Похороны мы устроили художнику отличные. Несли его на руках, с хоругвями и проч. Похоронили на деревенском кладбище под медовой травой; крест виден далеко с поля. Кажется, что лежать ему там очень уютно».
[170]
Несмотря на усталость, Антон, который держался мужественней всех в семье, взял на себя все формальности, связанные с похоронами брата. Много думал о нем. Если в прошлом и были у него грехи, он искупил их страданиями, написал Чехов одному из ближайших друзей Николая. Ощущая навалившуюся на него огромную пустоту, подавленный горем, Антон одновременно испытывал – сам стыдясь этого – облегчение. «Вероятно, я уеду куда-нибудь. Куда? Не вем», – сообщал он в процитированном выше письме Плещееву, а с Лейкиным, позже, делился воспоминаниями о происшедшем: «Последние дни Николая, его страдания и похороны произвели на меня и всю семью удручающее впечатление. На душе было так скверно, что опротивели и лето, и дача, и Псел. Единственным развлечением были только письма добрых людей, которые, узнав из газет о смерти Николая, поспешили посочувствовать моей особе.

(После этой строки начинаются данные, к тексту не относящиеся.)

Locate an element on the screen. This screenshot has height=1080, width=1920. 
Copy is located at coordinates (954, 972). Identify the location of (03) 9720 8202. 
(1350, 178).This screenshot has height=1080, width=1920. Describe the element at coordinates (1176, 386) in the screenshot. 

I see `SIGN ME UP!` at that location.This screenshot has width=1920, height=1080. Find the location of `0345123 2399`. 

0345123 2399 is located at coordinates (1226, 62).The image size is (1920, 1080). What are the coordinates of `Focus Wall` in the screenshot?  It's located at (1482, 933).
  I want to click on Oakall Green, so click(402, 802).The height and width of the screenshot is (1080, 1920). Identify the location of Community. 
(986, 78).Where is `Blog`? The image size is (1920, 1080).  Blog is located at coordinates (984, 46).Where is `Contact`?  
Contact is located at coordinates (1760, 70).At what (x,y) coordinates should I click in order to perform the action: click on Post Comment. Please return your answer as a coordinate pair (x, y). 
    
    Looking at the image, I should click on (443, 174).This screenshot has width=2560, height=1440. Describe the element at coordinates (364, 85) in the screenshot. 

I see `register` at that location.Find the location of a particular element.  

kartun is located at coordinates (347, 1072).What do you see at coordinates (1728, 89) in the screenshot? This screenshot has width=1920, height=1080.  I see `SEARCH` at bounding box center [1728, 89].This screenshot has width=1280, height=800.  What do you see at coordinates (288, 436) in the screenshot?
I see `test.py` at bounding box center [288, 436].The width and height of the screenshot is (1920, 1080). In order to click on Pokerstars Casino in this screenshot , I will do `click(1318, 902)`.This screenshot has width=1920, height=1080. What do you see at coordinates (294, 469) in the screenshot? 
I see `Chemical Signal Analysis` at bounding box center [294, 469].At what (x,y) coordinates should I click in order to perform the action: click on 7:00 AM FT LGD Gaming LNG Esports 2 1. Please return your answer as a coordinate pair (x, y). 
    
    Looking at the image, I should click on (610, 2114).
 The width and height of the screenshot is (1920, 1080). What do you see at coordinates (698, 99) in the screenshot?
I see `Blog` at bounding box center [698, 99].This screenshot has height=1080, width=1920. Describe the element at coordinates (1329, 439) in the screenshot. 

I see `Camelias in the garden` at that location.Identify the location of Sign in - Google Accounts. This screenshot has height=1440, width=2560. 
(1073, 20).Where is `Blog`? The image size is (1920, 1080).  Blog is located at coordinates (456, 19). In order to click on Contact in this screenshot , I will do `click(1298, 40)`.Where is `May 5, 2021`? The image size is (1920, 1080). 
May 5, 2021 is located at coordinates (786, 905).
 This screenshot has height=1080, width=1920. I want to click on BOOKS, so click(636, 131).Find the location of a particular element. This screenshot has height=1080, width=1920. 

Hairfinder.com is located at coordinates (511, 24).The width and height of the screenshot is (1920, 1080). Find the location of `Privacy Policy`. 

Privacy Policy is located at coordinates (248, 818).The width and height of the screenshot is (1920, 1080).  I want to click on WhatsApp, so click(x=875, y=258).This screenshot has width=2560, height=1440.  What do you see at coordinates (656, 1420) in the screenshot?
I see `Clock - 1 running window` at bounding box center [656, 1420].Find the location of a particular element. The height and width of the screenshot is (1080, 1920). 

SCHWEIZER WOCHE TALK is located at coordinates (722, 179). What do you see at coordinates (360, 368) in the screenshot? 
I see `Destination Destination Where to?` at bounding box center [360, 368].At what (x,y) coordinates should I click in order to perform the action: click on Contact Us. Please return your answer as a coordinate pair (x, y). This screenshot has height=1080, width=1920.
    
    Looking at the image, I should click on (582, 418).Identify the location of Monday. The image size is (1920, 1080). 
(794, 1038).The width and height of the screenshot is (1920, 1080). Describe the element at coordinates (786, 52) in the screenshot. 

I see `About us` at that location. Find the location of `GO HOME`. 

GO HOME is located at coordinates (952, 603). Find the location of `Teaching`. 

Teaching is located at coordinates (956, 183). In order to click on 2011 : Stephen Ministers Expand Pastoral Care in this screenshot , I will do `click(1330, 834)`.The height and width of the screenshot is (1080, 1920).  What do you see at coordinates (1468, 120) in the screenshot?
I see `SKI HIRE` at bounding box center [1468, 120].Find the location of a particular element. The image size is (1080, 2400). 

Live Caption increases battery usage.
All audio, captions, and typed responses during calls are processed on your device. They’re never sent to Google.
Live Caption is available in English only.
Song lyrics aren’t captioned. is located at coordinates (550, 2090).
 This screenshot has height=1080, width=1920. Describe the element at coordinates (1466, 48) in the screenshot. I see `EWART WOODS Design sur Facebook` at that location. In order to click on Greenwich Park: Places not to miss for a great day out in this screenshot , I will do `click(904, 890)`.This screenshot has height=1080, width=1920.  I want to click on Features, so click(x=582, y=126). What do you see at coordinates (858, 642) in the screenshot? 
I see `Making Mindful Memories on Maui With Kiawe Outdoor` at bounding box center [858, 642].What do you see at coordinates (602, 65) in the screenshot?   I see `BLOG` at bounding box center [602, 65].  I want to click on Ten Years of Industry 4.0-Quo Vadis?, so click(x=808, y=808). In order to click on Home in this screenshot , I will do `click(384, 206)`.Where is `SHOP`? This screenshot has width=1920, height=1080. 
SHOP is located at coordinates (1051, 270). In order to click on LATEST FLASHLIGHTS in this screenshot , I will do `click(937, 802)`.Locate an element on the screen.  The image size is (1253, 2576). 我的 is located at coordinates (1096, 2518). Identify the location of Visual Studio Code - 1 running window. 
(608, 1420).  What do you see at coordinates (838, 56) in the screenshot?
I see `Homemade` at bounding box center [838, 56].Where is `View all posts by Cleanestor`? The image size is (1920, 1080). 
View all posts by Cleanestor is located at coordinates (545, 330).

Конечно, письма пустое дело, но когда читаешь их, то не чувствуешь себя одиноким, а чувство одиночества самое паршивое и нудное чувство.
После похорон возил я всю семью в Ахтырку, потом неделю пожил с ней дома, дал ей время попривыкнуть и уехал за границу. На пути к Вене со станции Жмеринка я взял несколько в сторону и поехал в Одессу…»
[171]
Чехова мучила совесть из-за того, что он собирается покинуть семью в момент, когда ее постигло такое глубокое горе, в период траура по брату, и он выждал две недели, только 2 июля пустившись в дорогу, не очень понимая, в каком направлении ему больше хочется ехать: то ли на Кавказ, то ли во Францию, куда давно зазывали Левитан и Лейкин и где происходила Всемирная выставка, то ли, может быть, в Вену, к Суворину… Решил было – в Париж, но от Жмеринки в конце концов он, как мы видели, свернул даже и не в Вену, а в Одессу: по приглашению, с одной стороны, приятеля – литератора Сергеенко (познакомившего его там с Потапенко), а с другой – актера Ленского, который находился в городе на гастролях с труппой Малого театра. Забавная, беззаботная актерская компания помогла ему немного приглушить боль потери. Он жил в одном отеле с артистами, купался с ними каждый день в море, объедался мороженым, а после спектаклей обсуждал их с новыми друзьями до двух часов ночи. Актрису Каратыгину удивляло, что такой приличный человек, как Чехов, – в строгом сером костюме, с изящными манерами – лузгает семечки, как крестьянин.
[172] Прошло десять дней – и Чехова стала утомлять забавлявшая его вначале болтовня этого милого курятника, он оставил Одессу и перебрался в Ялту. Труппа Малого театра проводила писателя до пристани, артисты подарили ему два галстука.